= TASK DESCRIPTION =
All lines in the data that hold the word "claxion" need copying.

= EXTRACTED INFORMATION =
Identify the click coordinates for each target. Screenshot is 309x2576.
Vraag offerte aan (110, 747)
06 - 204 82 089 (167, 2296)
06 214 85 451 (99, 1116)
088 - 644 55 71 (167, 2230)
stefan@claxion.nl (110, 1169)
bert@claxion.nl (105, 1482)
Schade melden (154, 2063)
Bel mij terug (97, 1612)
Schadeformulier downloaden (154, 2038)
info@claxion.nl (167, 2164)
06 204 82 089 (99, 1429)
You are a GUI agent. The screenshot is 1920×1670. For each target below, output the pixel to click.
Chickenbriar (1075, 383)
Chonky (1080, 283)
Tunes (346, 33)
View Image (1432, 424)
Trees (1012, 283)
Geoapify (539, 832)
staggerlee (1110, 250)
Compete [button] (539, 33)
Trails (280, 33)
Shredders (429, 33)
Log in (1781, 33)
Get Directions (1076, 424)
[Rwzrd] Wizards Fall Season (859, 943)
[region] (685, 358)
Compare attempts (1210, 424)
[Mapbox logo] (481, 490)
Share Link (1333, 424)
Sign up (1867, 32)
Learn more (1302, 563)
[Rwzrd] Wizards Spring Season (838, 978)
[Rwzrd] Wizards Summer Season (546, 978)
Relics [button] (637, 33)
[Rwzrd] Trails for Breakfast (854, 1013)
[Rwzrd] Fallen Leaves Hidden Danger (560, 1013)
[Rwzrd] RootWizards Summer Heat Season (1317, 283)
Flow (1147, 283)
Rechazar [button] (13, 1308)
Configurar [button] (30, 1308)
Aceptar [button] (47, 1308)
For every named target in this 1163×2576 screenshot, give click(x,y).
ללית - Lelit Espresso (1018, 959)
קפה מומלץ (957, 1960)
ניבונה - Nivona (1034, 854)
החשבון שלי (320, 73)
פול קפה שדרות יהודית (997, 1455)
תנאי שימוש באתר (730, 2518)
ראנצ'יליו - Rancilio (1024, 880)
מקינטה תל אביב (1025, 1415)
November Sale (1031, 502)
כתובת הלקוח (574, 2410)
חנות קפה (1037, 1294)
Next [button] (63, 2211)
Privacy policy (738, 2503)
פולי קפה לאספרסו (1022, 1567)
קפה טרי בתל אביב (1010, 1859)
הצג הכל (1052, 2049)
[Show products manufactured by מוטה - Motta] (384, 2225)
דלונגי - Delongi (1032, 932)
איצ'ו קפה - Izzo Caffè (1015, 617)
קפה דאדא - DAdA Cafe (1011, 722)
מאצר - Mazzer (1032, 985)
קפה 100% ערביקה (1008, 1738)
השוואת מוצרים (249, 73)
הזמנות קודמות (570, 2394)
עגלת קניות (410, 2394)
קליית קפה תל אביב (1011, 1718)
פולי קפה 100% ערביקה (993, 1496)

= WRITTEN ANSWER =
stefan@claxion.nl (110, 1169)
bert@claxion.nl (105, 1482)
info@claxion.nl (167, 2164)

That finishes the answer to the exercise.